Interior of Penhaligons Covent Garden shop.
It certainly didn’t smell as if I had been stirring my arm in a vat of Bombay Sapphire, rather the first impression was of a fresh smart fragrance. I waited for the talc effect, and was pleased that for once it didn’t seem to set in. A fruity Juniper scent is the initial niff but it becomes warmer after it has been on the skin for a while. This is probably explained by some of the other spicy scents in the mix: primarily cinnamon with a whisp of cardamom. It is one of those things a decent scent does, this one starts as a bracing stiffener in a chrome  and glass cocktail bar full of aviators and brittle flappers and ends up as a wood panelled speakeasy full of Italian gigolos and oriental seductresses in silk. Oh dear I am getting carried away, but that is what scents evoke; pictures.
The mint green and silver deco inspired  product design.

The publicity states the perfume house wants to evoke the bright young things of the twenties and they have produced a faux period newsreel  to promote it. Well I think it does have a vintage edge. The bottle is stylish and provides good dressing table/shaving shelf eye candy.   When I first tried it I was in a very traditional gentleman’s club and it suited the surroundings well, perhaps because this is a scent designed to be ambiguous: the gents can wear it and I felt it was masculine enough to accompany ironed cotton and cufflinks.

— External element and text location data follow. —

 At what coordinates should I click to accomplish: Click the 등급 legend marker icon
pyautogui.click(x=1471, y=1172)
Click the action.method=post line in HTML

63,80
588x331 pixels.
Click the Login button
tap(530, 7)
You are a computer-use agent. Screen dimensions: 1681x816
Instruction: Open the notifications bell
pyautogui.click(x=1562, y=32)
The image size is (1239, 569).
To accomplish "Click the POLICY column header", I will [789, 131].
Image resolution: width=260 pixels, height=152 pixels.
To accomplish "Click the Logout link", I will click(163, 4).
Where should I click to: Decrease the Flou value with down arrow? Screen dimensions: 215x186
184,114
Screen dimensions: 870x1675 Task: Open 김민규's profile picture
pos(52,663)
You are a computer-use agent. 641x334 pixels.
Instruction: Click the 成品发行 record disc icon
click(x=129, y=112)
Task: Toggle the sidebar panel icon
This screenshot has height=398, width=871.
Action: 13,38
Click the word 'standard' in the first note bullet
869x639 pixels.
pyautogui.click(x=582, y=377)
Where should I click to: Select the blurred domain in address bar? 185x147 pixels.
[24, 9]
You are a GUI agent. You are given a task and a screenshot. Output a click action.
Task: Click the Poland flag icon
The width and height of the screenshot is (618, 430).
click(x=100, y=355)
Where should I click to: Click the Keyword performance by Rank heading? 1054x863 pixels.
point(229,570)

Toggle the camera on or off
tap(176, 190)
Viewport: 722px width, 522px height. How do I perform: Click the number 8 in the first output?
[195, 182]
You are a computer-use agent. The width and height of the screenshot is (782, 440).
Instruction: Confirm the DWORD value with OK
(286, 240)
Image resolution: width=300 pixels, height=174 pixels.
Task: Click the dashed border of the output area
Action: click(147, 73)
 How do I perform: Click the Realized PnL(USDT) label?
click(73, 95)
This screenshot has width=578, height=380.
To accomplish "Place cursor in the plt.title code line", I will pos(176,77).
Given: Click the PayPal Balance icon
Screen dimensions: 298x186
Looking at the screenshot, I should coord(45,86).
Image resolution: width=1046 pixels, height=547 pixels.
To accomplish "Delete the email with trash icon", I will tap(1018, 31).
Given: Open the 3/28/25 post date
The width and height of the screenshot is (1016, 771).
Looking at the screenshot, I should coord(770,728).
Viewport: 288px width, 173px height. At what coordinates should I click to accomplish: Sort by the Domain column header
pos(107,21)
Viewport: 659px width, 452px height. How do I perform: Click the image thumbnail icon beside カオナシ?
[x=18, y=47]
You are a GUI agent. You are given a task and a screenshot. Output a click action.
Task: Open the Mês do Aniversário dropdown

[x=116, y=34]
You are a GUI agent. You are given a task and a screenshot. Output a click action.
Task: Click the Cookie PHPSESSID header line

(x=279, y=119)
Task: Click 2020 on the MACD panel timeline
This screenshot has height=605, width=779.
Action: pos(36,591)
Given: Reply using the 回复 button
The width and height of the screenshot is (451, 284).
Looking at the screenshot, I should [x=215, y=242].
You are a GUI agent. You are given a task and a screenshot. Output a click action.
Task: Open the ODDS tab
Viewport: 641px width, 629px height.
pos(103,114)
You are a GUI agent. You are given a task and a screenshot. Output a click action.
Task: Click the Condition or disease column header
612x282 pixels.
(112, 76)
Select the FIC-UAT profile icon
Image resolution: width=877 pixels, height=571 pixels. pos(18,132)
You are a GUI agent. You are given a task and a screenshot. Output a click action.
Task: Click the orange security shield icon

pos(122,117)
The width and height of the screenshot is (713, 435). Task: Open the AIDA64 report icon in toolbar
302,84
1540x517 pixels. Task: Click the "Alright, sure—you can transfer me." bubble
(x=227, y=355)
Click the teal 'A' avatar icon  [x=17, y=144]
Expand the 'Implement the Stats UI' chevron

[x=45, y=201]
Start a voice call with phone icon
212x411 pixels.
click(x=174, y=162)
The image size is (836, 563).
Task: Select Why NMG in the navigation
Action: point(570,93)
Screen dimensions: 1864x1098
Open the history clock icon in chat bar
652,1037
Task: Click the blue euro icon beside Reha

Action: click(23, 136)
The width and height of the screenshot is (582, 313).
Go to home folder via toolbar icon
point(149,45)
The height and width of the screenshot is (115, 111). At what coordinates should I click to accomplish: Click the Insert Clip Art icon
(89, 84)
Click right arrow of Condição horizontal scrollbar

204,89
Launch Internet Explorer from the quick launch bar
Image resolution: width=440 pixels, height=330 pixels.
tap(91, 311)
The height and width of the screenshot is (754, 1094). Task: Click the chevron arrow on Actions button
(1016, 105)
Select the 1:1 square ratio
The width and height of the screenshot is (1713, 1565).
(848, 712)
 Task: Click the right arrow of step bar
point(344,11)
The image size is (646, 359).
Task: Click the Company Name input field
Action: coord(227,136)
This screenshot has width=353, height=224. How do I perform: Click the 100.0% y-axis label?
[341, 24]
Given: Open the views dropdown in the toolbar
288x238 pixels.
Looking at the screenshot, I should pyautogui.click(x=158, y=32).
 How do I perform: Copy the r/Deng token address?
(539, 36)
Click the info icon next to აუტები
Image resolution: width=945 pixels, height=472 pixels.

A still from the promo mockumentary...
I liked it, and as I always say, this is not a sponsored blog so I don’t have to endorse anything. It smelt evocative and had staying power. Also it is unlikely, due to its mid-upper price range and Penhaligons niche position unlikely to be worn by hordes of people. I love cocktails and all the scents combined to make it so yes, I would actually happily wear this.  A bottle of eau de toilette is £78.00 so perhaps a friendly Santa will give me a bottle for Christmas, certainly the Travel Atomiser at £16.00 would make a rather nice stocking filler, along with some gin for the gentleman or lady in your life. 

What are your favourite scents? Is there one you think is particularly evocative of the  past? We'd love to know. xxx


Mim said...

I'm a complete perfume nut. Today I'm wearing Jean Patou Divine Folie, which is just heavenly and has just enough clove/carnation to spice up a gloomy autumn day. Perfumes, like clothes, have an identifiable era, and most of my faves are pre 1940.

My absolute love is Guerlain Mitsouko, but you have to be careful with that as the current formulation of the EdC is vile (and Mitsy's a very difficult beauty at the best of times). However, for perfume houses, as most of the Patous are no longer available, I'd plump for Caron.

I heartily recommend Les Senteurs in Belgravia as a perfume shop. I was really scared the first time I visited 'cos I thought they'd look down on me for being a complete guttersnipe, but they're lovely.

LollyWillowes said...

Interesting. I'd like a sniff, but as mentioned before, I too have peculiar skin regarding scent.
I like Pehhaligon's, Violette, but it's just too expensive. Not that it matters because I don't think they make it anymore.

LollyWillowes said...

Actually, scotch that, just found out they do still sell it, and it's called Violetta, but it's still too fact it's even more so than it was when I last looked!

monika said...

I love perfume, but a lot of them turn soapy on me. My party perfume is Chanel no 19, love that one! I don't feel I have the style to carry it as an everyday scent though. I bought it for my wedding, so it brings back wonderful memories (especially layered with Elnett hairspray).